Maintenance program development is based on a deep understanding of system functions, analyzing the consequences of their failure, and identifying the modes by which they fail. Such knowledge enables you to select the best-fit maintenance strategy to prevent or predict each failure.

While the aerospace, nuclear, and defense industries have long used RCM, other asset-intensive industries such as oil and gas, railways, automobile, and food manufacturers are looking into RCM to reduce maintenance costs and improve overall equipment effectiveness (OEE).

The main benefits of reliability centered maintenance

Industries using reliability centered maintenance report safety, reliability, cost, scheduling, and efficiency improvements across the board. Here’s why.

Safety is naturally prioritized

RCM uses a criticality metric to focus on possible failure modes and their effects on the business. This focus implicitly prioritizes maintenance to reduce system unavailability, preventing hidden failures and failures that affect operating safety.
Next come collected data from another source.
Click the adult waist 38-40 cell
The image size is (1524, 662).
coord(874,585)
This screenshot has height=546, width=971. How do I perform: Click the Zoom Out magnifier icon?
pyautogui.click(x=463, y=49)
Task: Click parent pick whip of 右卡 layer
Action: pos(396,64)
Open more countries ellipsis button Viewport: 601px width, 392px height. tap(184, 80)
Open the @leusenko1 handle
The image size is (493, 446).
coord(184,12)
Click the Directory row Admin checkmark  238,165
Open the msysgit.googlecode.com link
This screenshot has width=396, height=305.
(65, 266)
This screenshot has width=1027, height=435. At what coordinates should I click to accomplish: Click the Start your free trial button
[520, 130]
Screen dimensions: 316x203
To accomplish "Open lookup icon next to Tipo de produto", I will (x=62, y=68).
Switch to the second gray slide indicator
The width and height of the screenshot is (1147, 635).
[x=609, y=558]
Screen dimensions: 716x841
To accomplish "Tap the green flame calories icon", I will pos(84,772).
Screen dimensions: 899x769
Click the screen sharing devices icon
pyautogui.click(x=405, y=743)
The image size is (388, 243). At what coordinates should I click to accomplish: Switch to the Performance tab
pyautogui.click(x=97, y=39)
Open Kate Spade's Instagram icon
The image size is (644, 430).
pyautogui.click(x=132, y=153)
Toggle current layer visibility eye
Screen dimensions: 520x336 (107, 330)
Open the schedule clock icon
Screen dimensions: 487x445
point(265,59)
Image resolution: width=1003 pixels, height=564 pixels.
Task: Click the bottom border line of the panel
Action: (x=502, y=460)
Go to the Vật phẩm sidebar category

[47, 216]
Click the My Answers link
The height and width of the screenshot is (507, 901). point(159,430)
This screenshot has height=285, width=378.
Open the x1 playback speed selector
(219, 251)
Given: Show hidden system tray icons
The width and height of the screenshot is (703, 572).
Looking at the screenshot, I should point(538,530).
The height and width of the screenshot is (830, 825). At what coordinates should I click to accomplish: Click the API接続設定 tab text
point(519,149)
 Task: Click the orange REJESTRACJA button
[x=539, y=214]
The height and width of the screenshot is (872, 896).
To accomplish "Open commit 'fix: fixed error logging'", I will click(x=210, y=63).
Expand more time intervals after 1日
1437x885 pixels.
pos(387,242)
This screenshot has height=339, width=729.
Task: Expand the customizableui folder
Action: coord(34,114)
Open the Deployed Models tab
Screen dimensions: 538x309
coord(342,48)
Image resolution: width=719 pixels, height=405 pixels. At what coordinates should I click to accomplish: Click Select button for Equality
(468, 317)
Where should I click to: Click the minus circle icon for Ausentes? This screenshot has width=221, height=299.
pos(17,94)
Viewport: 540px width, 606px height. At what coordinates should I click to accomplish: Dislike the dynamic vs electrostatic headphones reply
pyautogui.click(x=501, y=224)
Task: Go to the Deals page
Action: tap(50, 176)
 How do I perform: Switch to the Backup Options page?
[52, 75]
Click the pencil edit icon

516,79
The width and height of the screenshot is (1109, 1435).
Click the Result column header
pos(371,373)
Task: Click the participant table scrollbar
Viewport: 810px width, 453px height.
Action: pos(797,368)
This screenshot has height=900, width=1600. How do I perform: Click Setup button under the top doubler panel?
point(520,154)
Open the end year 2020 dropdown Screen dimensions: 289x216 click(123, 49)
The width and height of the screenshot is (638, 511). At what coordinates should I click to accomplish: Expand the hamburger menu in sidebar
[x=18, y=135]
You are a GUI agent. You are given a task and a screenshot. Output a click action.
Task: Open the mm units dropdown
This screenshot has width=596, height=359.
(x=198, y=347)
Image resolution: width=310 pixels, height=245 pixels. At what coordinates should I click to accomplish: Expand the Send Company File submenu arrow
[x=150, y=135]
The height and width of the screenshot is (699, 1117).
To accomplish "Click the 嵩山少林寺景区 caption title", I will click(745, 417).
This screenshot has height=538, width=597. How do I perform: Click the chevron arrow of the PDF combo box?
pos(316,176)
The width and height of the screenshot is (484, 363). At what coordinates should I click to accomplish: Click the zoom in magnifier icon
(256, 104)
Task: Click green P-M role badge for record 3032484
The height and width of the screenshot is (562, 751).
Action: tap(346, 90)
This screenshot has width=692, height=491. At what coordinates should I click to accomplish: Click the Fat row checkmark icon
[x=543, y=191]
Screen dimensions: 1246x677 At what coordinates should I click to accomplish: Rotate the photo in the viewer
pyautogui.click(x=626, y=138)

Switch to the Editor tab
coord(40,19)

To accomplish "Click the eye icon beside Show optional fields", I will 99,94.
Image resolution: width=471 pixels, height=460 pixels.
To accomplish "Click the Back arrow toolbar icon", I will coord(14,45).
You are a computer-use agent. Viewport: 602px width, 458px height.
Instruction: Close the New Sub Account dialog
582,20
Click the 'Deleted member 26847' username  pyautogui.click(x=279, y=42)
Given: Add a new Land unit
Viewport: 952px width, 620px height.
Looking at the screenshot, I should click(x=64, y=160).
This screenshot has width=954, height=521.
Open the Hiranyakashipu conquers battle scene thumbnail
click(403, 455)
Focus on continuous improvement increases reliability

RCM focuses on incremental asset improvement by constantly analyzing in-service experience to update equipment specifications and adjust the maintenance program for increased effectiveness. The constant improvement loop reduces equipment failure and increases equipment availability.

Optimization brings cost reductions

As failures decrease, the repair costs reduce, and new strategies like condition monitoring replace old preventative maintenance tasks. Repair and total maintenance costs reduce as a primary benefit, while a secondary benefit is often reflected in lower energy costs.

Targeted interventions lead to efficiency improvements

Reliability centered maintenance emphasizes cost-effectiveness by considering equipment’s criticality and applying a proportionate maintenance strategy. The process ensures that you only perform the necessary maintenance, increasing the effectiveness of your team and the utilization of your maintenance resources.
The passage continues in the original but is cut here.